Valli, malnourished and anaemic, lost her child after birth due to low birth-weight. She recalled being asked to take vitamins and iron tablets because she was not fit enough for a pregnancy. The pregnancy kit that she received from the anganwadi (courtyard shelter) and the state’s unique Kudumbashree project ensured only milk and one meal a day.
“In 2012-13, the tribal block witnessed 51 infant deaths. According to the UNICEF (United Nations Children’s Fund) report (2012-13), Rs 12.55 crore have been sanctioned for various health programmes in Attapady but what got actually spent was Rs 35 lakh,” reported Gothrabhumi, a monthly magazine published by Thambu.
From good to bad to worse: Change hasn’t worked well for Attapady
Attapady’s troubles, according to its tribal chiefs, are relatively new. “We never had issues of infant deaths and low immunity earlier. It is the change in our food habits and consumption patterns that is affecting us. We once cultivated our own food--ragi, chama (bajra), millet and maize--and ate wild greens and meat. The decline in forest cover and natural resources has had a terrible impact on our living conditions,” said Palaniyappan, a tribal chief.
Palaniyappan also pointed out that funds and schemes for generating employment and improving food availability have to be more sharply focussed.
“There isn’t enough employment for us and we don’t have any resources or assets. We are forced to take up the jobs given by the panchayat without which it is difficult for every family in the ooru (hamlet) to have a life,” said Selvi, a daily wage worker with MGNREGA (Mahatma Gandhi National Rural Employment Guarantee Act) since 2010.
Selvi, a daily wage worker under the Mahatma Gandhi National Rural Employment Guarantee Act, with her husband. "We are forced to take up the jobs given by the panchayat without which it is difficult for every family in the ooru (hamlet) to have a life," Selvi said.
Attapady has seen an increase in the percentage of women persondays to total persondays in MGNREGA--from 61% in 2006-07 to 84% in 2014-15--according to the block panchayat report. But the women say they cannot depend long-term on this employment.
“Schemes such as ICDS (integrated child development services), PDS (public distribution system) and programmes like Community Kitchen that aims to fight malnutrition can only be temporary solutions. Our inability to adapt to modern systems of cultivation and consumption are a problem, we are forced to take ration from PDS and sometimes we don’t like the rice that is supplied through ration shops,” said Lakshmi, who teaches at an anganwadi in Attapady.

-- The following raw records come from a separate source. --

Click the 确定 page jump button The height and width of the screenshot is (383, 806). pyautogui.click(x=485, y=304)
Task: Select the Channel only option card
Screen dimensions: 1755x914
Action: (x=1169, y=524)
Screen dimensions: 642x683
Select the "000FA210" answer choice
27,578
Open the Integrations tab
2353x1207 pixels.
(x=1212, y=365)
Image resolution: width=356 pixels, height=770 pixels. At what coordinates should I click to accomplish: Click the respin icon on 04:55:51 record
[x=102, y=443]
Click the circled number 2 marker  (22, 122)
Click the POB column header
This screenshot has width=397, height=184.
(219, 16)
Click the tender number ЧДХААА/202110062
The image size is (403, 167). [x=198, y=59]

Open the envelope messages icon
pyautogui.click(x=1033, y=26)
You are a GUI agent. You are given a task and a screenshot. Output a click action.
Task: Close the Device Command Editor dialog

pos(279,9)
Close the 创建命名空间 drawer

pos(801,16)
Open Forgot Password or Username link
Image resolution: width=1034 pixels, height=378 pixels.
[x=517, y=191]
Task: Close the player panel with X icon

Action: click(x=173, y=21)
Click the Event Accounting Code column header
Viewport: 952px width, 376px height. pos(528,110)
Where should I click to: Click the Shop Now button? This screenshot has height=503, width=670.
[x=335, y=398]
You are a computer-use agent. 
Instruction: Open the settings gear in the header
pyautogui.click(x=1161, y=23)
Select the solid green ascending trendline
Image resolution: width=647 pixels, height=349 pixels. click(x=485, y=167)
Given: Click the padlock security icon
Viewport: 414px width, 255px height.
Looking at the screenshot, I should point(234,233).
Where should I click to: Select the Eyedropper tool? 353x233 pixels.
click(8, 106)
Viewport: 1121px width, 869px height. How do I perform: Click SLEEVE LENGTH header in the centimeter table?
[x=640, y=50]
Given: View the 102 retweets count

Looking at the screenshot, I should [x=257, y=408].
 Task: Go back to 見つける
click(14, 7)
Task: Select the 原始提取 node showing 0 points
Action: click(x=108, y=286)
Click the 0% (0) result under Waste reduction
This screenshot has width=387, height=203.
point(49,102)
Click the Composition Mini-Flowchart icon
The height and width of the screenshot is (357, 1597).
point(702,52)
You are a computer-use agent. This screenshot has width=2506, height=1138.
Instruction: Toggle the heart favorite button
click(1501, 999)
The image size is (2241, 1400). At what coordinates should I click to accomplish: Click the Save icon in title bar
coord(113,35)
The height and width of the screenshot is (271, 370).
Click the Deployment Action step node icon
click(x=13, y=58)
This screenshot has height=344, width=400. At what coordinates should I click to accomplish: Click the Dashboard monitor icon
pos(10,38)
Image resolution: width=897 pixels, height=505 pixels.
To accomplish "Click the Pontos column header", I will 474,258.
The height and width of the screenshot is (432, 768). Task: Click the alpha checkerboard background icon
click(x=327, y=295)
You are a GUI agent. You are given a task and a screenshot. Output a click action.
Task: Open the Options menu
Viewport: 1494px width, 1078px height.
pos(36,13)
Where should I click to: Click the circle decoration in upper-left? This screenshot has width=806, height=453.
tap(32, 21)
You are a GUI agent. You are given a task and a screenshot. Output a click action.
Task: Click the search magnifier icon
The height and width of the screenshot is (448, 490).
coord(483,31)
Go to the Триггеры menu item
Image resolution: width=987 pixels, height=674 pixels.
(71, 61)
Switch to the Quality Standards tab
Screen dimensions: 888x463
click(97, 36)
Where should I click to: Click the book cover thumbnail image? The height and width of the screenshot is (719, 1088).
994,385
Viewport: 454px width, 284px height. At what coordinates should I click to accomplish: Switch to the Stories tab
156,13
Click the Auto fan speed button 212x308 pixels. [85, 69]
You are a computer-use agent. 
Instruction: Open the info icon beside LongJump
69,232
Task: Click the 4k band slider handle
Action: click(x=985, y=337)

M Kunhaman, a social scientist and a professor at Tata Institute of Social Sciences, Tuljapur, believes that there is need for local involvement in the planning and execution of welfare initiatives. “The tribal communities who have better knowledge about their situation should be made to safeguard their interest through their systems. There is a need for a policy intervention which is done through affirmative action to protect the interests of the tribal community,” he wrote in his book, Development of Tribal Economy.
(Sreedevi is a PhD in Development Studies at the Tata Institute of Social Sciences, Mumbai.)